DOCUMENT PASSAGE

Written by: Donald A. Steinbrugge, CFA Agecroft Partners

The changing landscape caused by the Coronavirus will lead to the largest shake out in the hedge fund industry since the 2008 market crash. Below are some of the ways we believe the Coronavirus will impact the hedge fund industry. 

Change how people communicate

The Coronavirus will radically change how people communicate and interact within the hedge fund industry. There has been a significant increase in people telecommuting from home and an almost complete stoppage of in person meetings. The hedge fund industry will quickly embrace video technology, which minimally requires a computer and telephone.  We will be coming out shortly with a more in depth, separate paper on this subject.

Most investors will be satisfied with how their hedge fund portfolio performed

Through mid-March, the HFRX hedge fund index was down 4.26% which is in line with expectations as compared to a 60/40* balanced portfolio down 8.79% through March 15. Larger price movements provide more opportunities for skilled hedge fund managers.  It creates an environment in which managers can add value through security selection in strategies that capture greater price distortions in the market.  It can also accelerate performance as security prices more quickly reach targets.

Dataset entries
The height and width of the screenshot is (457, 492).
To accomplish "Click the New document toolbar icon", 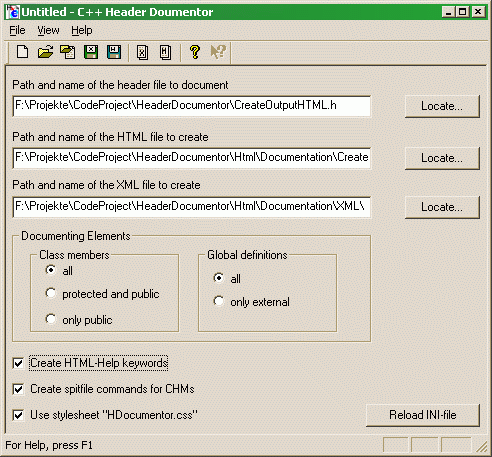I will (22, 52).
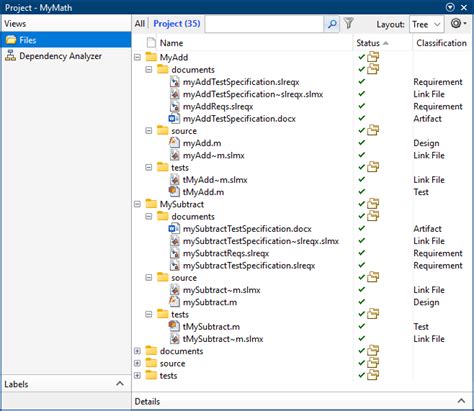Open the gear settings menu
This screenshot has width=474, height=411.
tap(459, 24)

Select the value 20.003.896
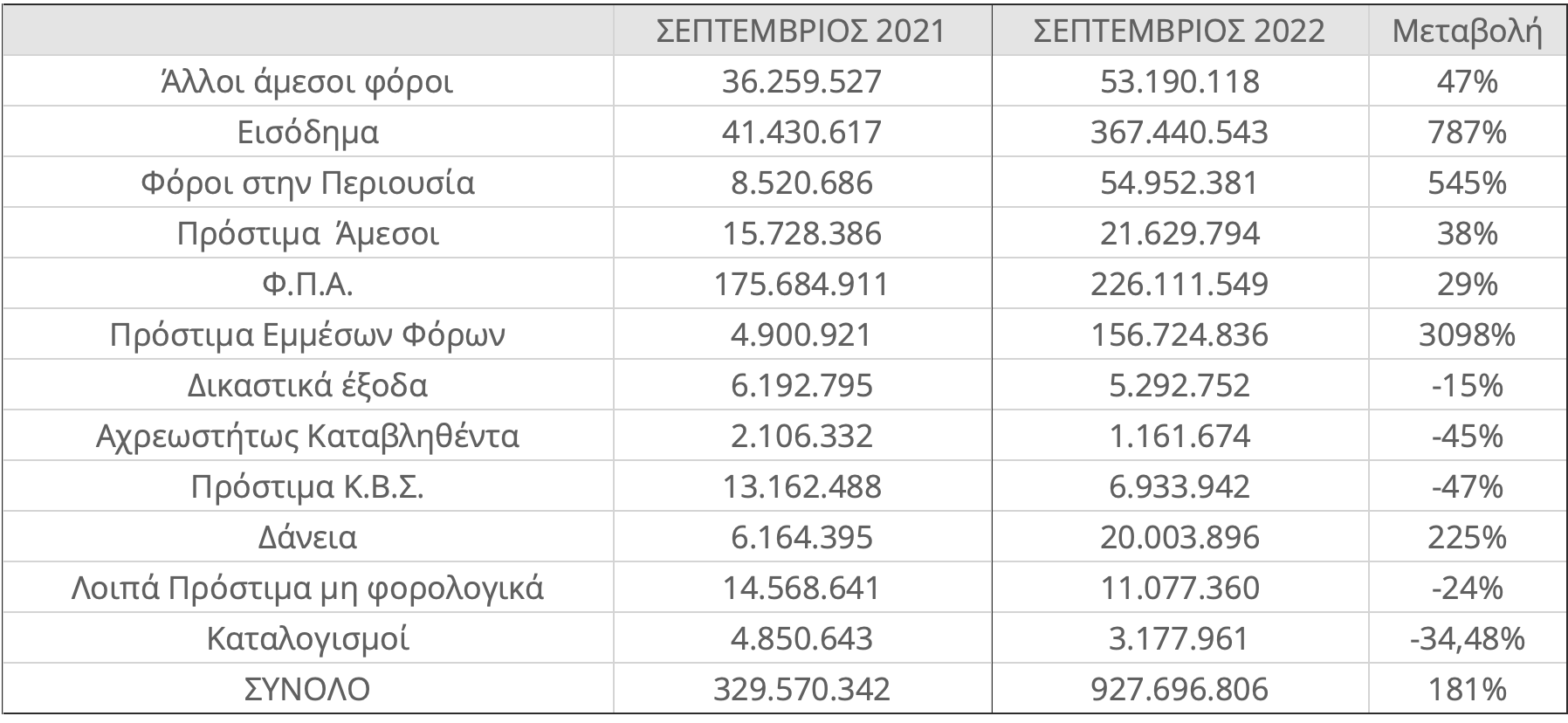pyautogui.click(x=1179, y=537)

ASSIGNED TASK 1
Answer these questions from the passage on the Coronavirus and the hedge fund industry.
(a) Since which event will the coming shake out be the largest?
(b) What does video technology minimally require?
(c) How far was the HFRX hedge fund index down through mid-March?
ASSIGNED TASK 2
Resume the passage on the Coronavirus and the hedge fund industry after its last sentence.

EXPECTED OUTPUT 1
(a) The 2008 market crash.
(b) A computer and telephone.
(c) 4.26%.

EXPECTED OUTPUT 2
Temporary contraction in the hedge fund industry

Despite most investors being satisfied with performance, we expect the hedge fund industry assets under management to temporarily decline 10% to 15% based on a combination of negative performance and redemptions. We expect most of the assets from redemptions to be invested in money market funds by cautious investors and reinvested back into the hedge fund industry once the markets stabilize.

Significant increase in redemptions based on relative performance

During periods of low volatility there is typically little performance dispersion among managers with similar strategies. With no clear signal for relative performance, hedge fund redemptions are muted. However, during periods of high volatility, dispersion across managers significantly increases. We expect managers who underperform relative to their peers, will experience heavy withdrawals. Unfortunately, for illiquid strategies, this could lead to an increase in gating or suspended redemptions. We expect most of these assets to stay within the hedge fund industry. Some will be reinvested with better performing managers in the same strategy. Most will flow into other strategies as investors re-position their portfolios based on where they think active managers have the best opportunity to add value.

Major rotation of assets across strategies

One trend we identified earlier this year was an increase in demand for hedge fund strategies with low correlation to the capital markets.  We expect this trend to increase over the next 6 to 9 months. Some strategies that will see increased demand include CTAs, arbitrage oriented and neutral strategies, specialty lending and reinsurance.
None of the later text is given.